Question

A certain radioactive material is known to decay at a rate proportional to the amount present. Initially there is $50$ kg of the material present and after two hours it is observed that the material has lost $10$ percent of its original mass. The expression for the mass of the material remaining at any time $t$ is:

• A. $N=50e^{\left(\frac{1}{2}\right)\left(\ln 0.9\right)t}$
• B. $N=50e^{-\left(\frac{1}{4}\right)\left(\ln 9\right)t}$
• C. $N=50e^{-\left(\ln 0.9\right)t}$
• D. $N=50e^{-\left(\frac{1}{2}\right)\left(\ln 0.9\right)t}$

Answer 1

The correct option is A $N=50e^{\left(\frac{1}{2}\right)\left(\ln 0.9\right)t}$

Let $N$ denotes the amount of material present at time $t$.
Then, $\frac{dN}{dt}=-kN$
This differential equation is separable and linear, its solution is $N=c{e}^{-kt}\cdots \left(1\right)$
At $t=0,$ we are given that $N=50.$ Therefore from the equation $\left(1\right)$ we have $50=c{e}^{k\left(0\right)},\Rightarrow c=50$
Thus, $N=50e^{-kt}\cdots \left(2\right)$
At $t=2,10$ percent of the original mass of $50$ kg or $5$ kg, has decayed.
Hence, at $t=2,N=45.$
Substituting these values into equation $\left(2\right)$ and solving for $k$,
we have $45=50e^{-2k}\Rightarrow k=\frac{1}{2}\ln \frac{50}{45}$
Substituting these values into equation $\left(2\right)$, we obtain the amount of mass present at any time $t$ as
$N=50e^{\left(\frac{1}{2}\right)\left(\ln 0.9\right)t}\cdots \left(3\right)$
where $t$ is measured in hours.

Data provided

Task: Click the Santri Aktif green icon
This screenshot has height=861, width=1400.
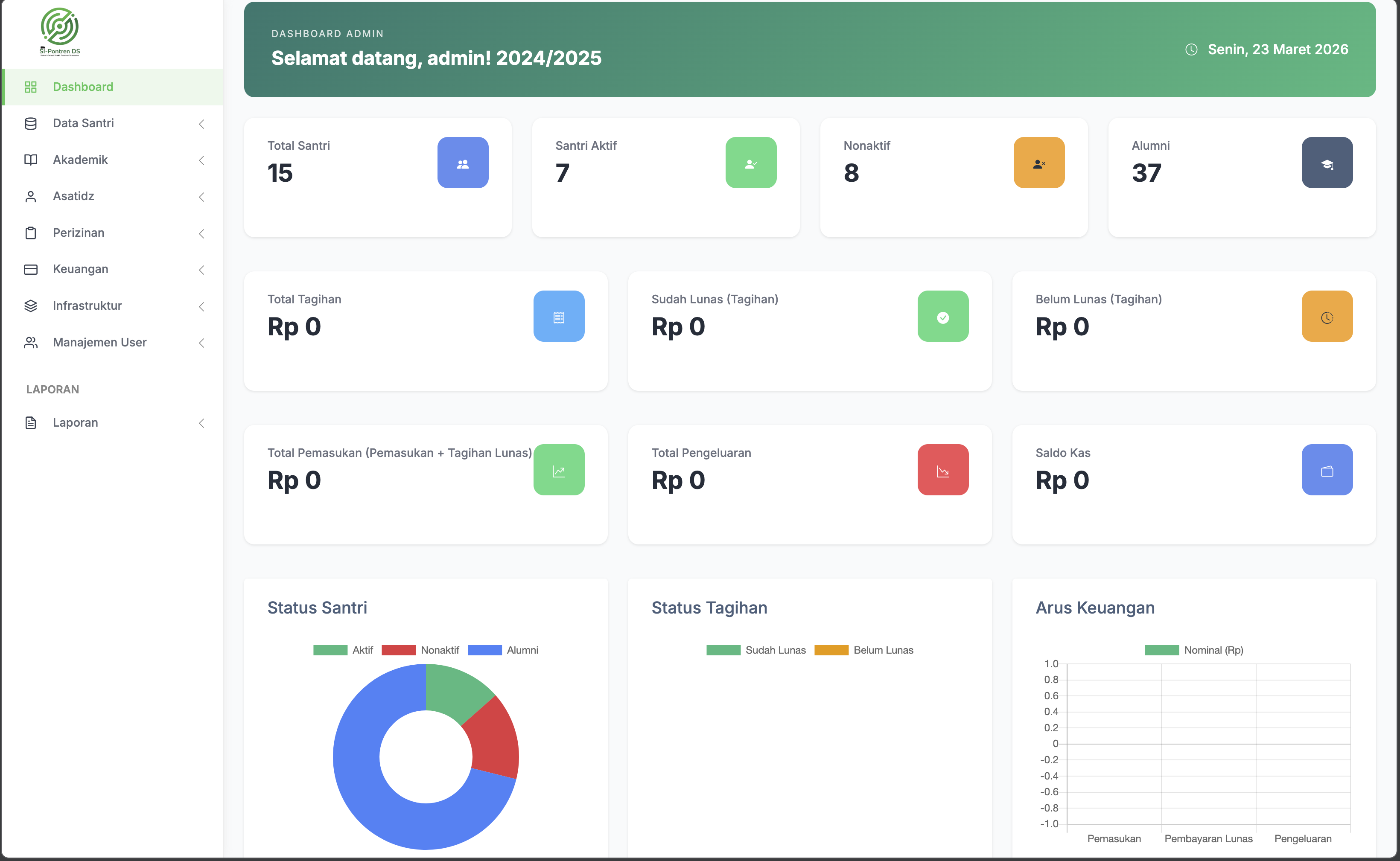Action: pos(751,163)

List of tasks
**A.** Answer these from the decay problem, one line each:
(i) How many kilograms of the material are present at the start?
(ii) How many kilograms have decayed by $t=2$?
(iii) In what unit is $t$ measured?
**B.** Print the part of the decay problem starting with "The correct option" and going on through "kg, has decayed.".
**C.** Translate this sentence from the decay problem into French: "A certain radioactive material is known to decay at a rate proportional to the amount present."

Solutions
**A.**
(i) 50 kg
(ii) 5 kg
(iii) Hours

**B.**
The correct option is A $N=50e^{\left(\frac{1}{2}\right)\left(\ln 0.9\right)t}$

Let $N$ denotes the amount of material present at time $t$.
Then, $\frac{dN}{dt}=-kN$
This differential equation is separable and linear, its solution is $N=c{e}^{-kt}\cdots \left(1\right)$
At $t=0,$ we are given that $N=50.$ Therefore from the equation $\left(1\right)$ we have $50=c{e}^{k\left(0\right)},\Rightarrow c=50$
Thus, $N=50e^{-kt}\cdots \left(2\right)$
At $t=2,10$ percent of the original mass of $50$ kg or $5$ kg, has decayed.

**C.** On sait qu'un certain matériau radioactif se désintègre à un rythme proportionnel à la quantité présente.